Ну, шагай, шагай, мой слепой белый конь! Вывози, кривая на оба глаза моя обездоленная старая лошадка! Не падай, не роняй меня в придорожные лужи холодных плавней! Шагай рядом и вместе со всеми невольными спутниками похода на Кубань! Теперь ведет нас сам генерал Корнилов, и, быть может, мой белый конь, хоть и слепой, но верный казачий конь не отстанет от побед, в которые так хочется верить. Верить и победить во что бы то ни стало, как верит сам Корнилов и как побеждал от Ростова до встречи с нами за Кубанью».
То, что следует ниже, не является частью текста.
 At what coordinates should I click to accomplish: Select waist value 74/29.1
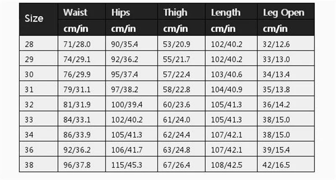point(77,59)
Тяжел был этот первый день похода под командой Корнилова. Стояли самые холодные на Кубани мартовские дни, с дождем и ветром и хмурой пасмурью непогоды, с леденящей стужей, – и мучили истомленных раненых и больных. В этот день доктор вел свой обоз с больными и ранеными по дороге вслед за другими, идущими упрямо и покорно и безропотно, как слепой за поводырем.
На белом слепом коне по ледяной воде, бежавшей над мостом почти в уровень с перилами, в слепые сумерки раннего утра, натянутыми поводьями, как бы желая поднять как можно выше над бушующим половодным потоком храпящего в настороженности и чующего опасность коня, – переправлял доктор свой отряд через мост. Почти плыл с конем, мало думая о риске и для себя, и для обоза. Спасение только впереди, и нельзя ни на шаг, ни на минуту отставать от общего движения.
Вот уже слышнее стук копыт по деревянному настилу берега, залитого на многие версты. Твердь по ту сторону есть, и дорога видна меж двух рядов телеграфных столбов, стерегущих тракт на станицу Мариинскую.
Туда скорей, к мерцающим огням, еще не потухшим в остатке мартовской ночи; туда, к первым хатам, чтобы согреть закоченевших больных и раненых, измученных, промокших и заледеневших в эту беспримерно студеную, непогожую страшную ночь.